Avec de plus en plus de données dématérialisées sur le cloud, d’objets connectés, et plus généralement, de microélectronique dans notre quotidien, la demande en matière de stockage des données ne cesse de croître. Et avec elle, la consommation d’énergie qu’elle entraîne.
La MRAM, nouvelle technologie de mémoire magnétique, pourrait bien être la solution de demain pour la gestion de l’énergie consommée par le stockage de nos données, que ce soit sur disques durs comme sur des serveurs informatiques. Cette technologie présente de nombreux avantages : elle est ultra-rapide, elle consomme très peu d’énergie, elle conserve les données une fois éteinte, et elle est, en théorie, inusable.

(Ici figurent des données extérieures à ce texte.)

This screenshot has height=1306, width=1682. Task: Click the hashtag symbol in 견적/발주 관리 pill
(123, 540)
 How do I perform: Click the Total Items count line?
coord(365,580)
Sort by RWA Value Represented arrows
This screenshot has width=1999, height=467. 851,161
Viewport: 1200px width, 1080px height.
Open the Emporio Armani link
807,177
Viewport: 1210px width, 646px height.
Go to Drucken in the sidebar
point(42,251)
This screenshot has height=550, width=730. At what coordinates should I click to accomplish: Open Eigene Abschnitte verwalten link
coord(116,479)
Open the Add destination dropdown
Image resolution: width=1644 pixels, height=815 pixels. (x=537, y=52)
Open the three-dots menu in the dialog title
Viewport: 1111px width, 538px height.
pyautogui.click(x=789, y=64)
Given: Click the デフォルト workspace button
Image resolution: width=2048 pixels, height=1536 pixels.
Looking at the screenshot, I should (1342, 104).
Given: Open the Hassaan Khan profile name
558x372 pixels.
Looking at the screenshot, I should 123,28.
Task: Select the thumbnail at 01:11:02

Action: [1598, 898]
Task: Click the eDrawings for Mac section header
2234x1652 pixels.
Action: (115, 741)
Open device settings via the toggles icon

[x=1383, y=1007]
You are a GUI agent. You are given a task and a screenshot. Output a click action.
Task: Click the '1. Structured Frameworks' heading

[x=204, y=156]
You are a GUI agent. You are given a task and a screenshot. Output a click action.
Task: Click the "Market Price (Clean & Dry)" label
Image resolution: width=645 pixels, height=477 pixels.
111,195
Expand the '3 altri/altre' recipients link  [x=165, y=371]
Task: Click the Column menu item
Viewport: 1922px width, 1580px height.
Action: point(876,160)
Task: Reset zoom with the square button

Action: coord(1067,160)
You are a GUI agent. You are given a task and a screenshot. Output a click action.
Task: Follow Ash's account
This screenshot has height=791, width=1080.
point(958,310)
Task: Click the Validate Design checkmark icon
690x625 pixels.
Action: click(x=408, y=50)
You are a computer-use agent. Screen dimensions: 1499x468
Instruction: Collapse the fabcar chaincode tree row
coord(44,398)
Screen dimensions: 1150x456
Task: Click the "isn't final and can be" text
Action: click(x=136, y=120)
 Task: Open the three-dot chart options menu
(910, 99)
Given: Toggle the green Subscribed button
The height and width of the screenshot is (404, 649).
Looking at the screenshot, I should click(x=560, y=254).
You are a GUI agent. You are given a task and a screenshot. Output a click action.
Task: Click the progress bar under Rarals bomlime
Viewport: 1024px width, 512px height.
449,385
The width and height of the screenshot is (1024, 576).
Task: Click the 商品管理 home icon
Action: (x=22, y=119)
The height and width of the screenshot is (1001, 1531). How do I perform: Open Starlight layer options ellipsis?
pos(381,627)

À l’étude depuis plusieurs années maintenant, cette mémoire basée sur des principes magnétiques est aussi au cœur des travaux de Hprobe, une société grenobloise qui met au point des machines de test sous champ magnétique. Destinées au monde de la microélectronique, elles permettent de tester ces mémoires révolutionnaires et, in fine, d’en permettre la généralisation.
Les travaux du laboratoire Spintec à l’origine de Hprobe
Pour retracer l’aventure de Hprobe, il faut d’abord se rendre au sein de Spintec, le laboratoire mixte du CNRS, CEA UGA, et INPG, dans les années 2000. Alors spécialisé dans la recherche spintronique, le laboratoire Spintec est l’un des premiers au monde à développer la mémoire MRAM (Magnetic Random Access Memory), aux cours de ses recherches. Afin de tester ces mémoires, Spintec a alors dû en inventer les premières machines de test.
En 2016, Jean-Pierre Nozières, co-fondateur de Spintec et de Hprobe, a l'intuition que ces machines peuvent trouver leur utilité en dehors des laboratoires et décide de faire appel à Laurent Lebrun, actuel fondateur, président et CEO de Hprobe pour industrialiser cette solution : « À l’époque, il y avait la preuve de concept, mais il n’y avait pas du tout la preuve de marché », raconte Laurent Lebrun. « On ne savait absolument pas si cette technologie allait grossir dans l’ensemble de la microélectronique », ajoute-t-il.
Pourtant, il parvient dès l’année suivante à vendre une première machine de test à l’Imec, un laboratoire de recherche belge qui fait figure de proue dans le monde de la microélectronique. Et dans la foulée, Hprobe est créé, avec au départ, simplement trois personnes dans l’équipe.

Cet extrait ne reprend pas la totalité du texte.